Stated problem => Return each of the following entries word for word, leaving out the pictures.

Input =>
------------------------------------
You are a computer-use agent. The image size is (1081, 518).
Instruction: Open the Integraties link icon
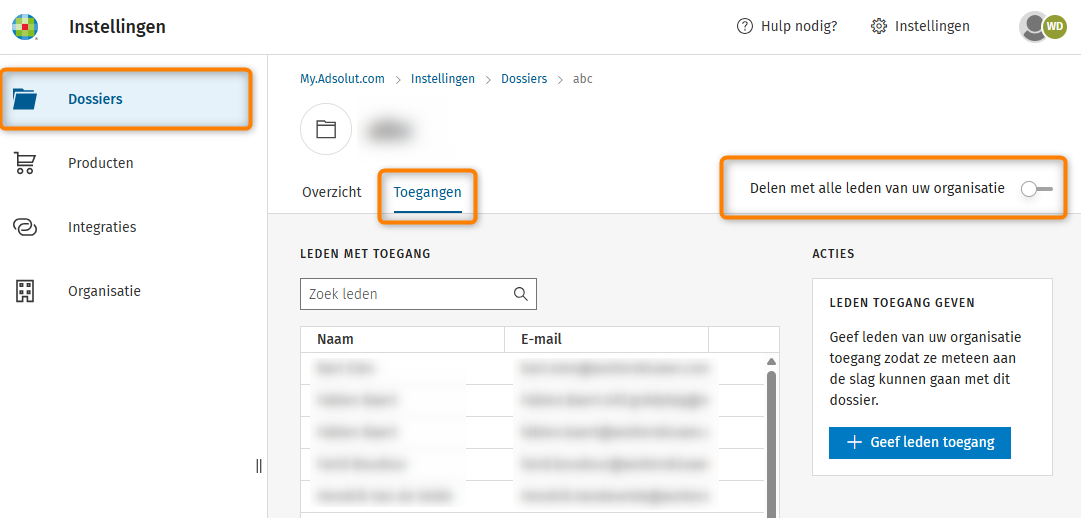(x=25, y=227)
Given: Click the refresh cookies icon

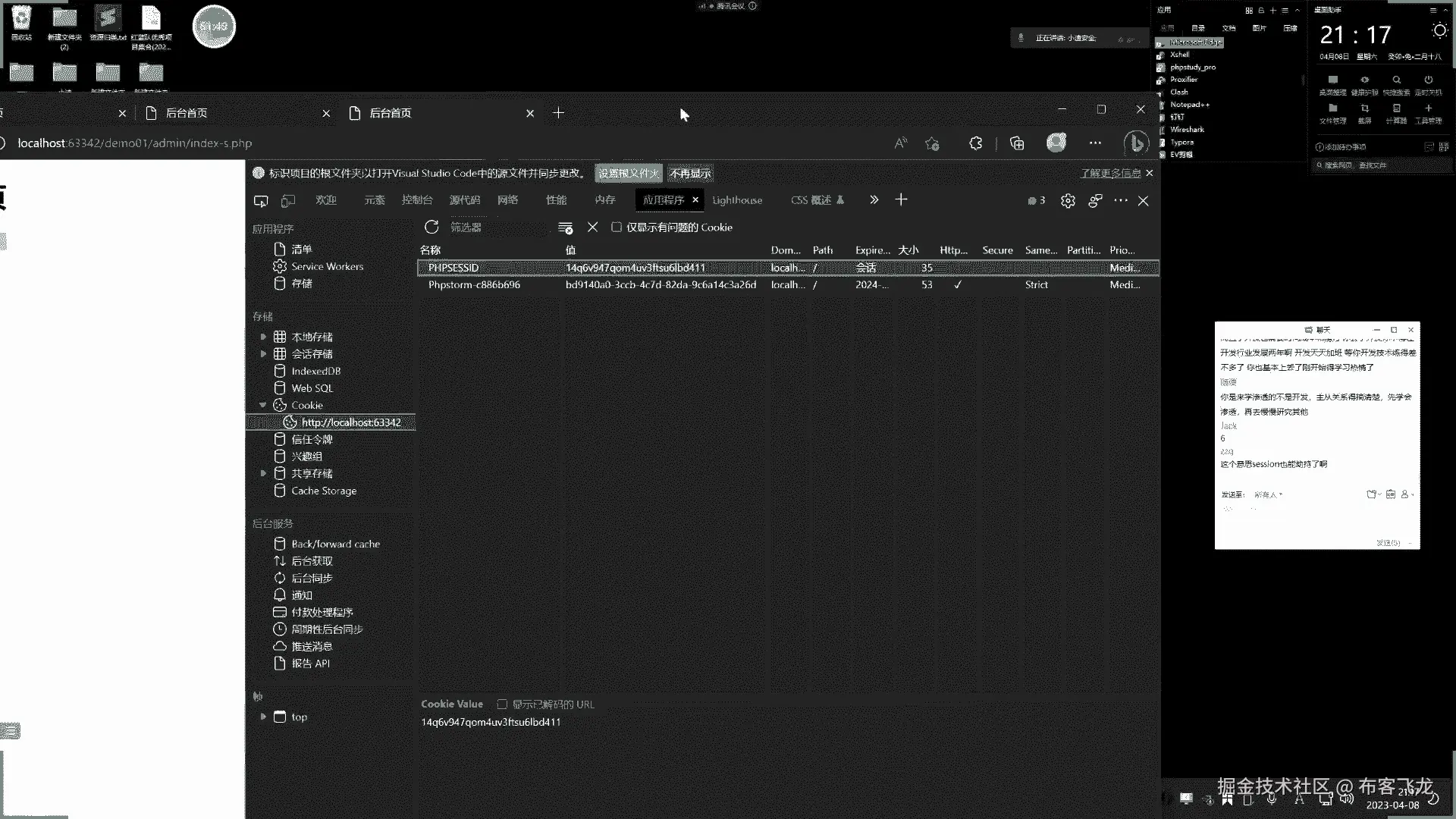Looking at the screenshot, I should (431, 227).
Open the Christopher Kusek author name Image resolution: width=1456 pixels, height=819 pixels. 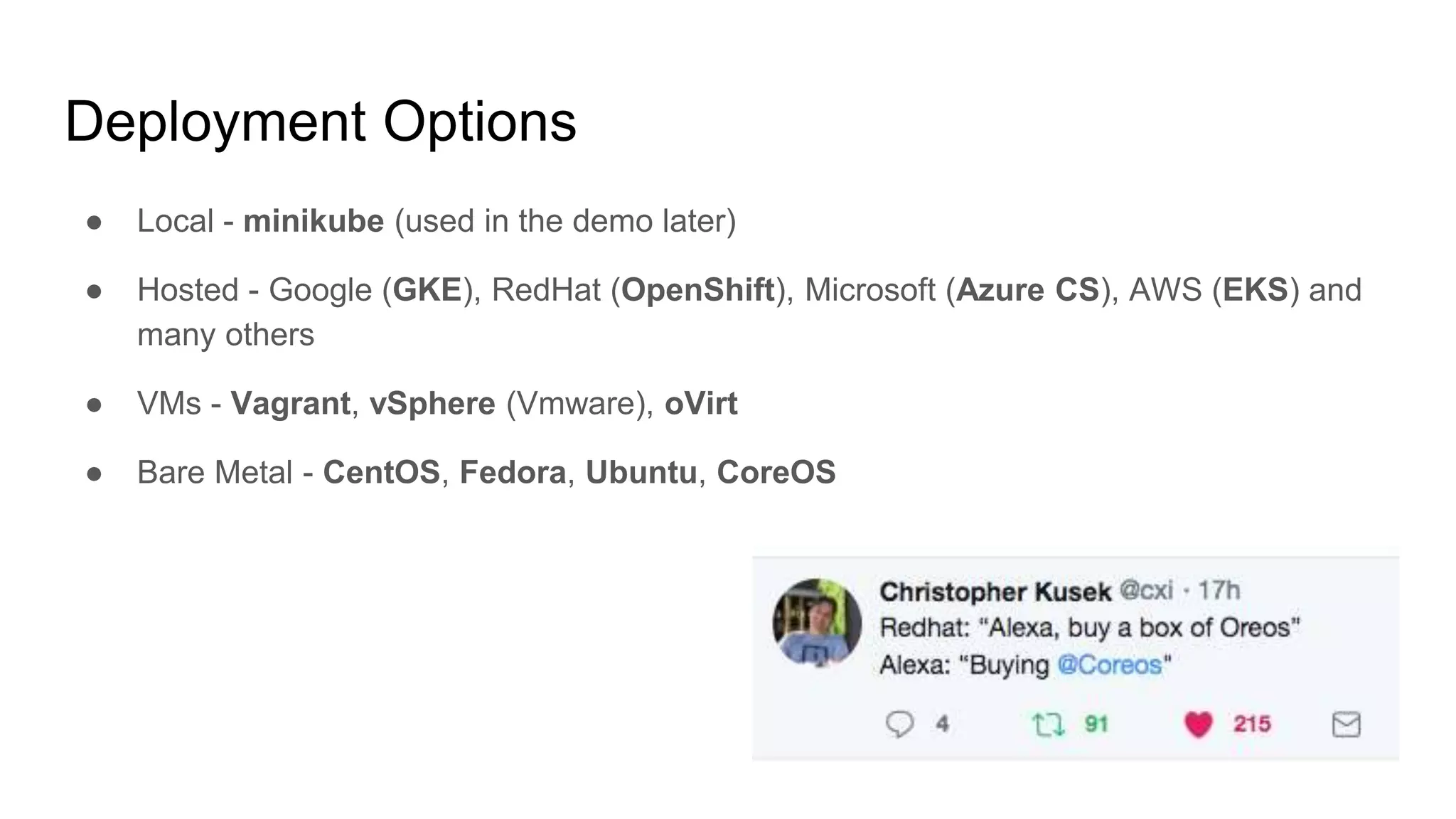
------------------------------------
Answer =>
You are a computer-use agent. The image size is (1081, 518).
Instruction: Open the Integraties link icon
(x=25, y=227)
Given: Click the refresh cookies icon

Looking at the screenshot, I should (431, 227).
Open the Christopher Kusek author name Image resolution: width=1456 pixels, height=819 pixels. 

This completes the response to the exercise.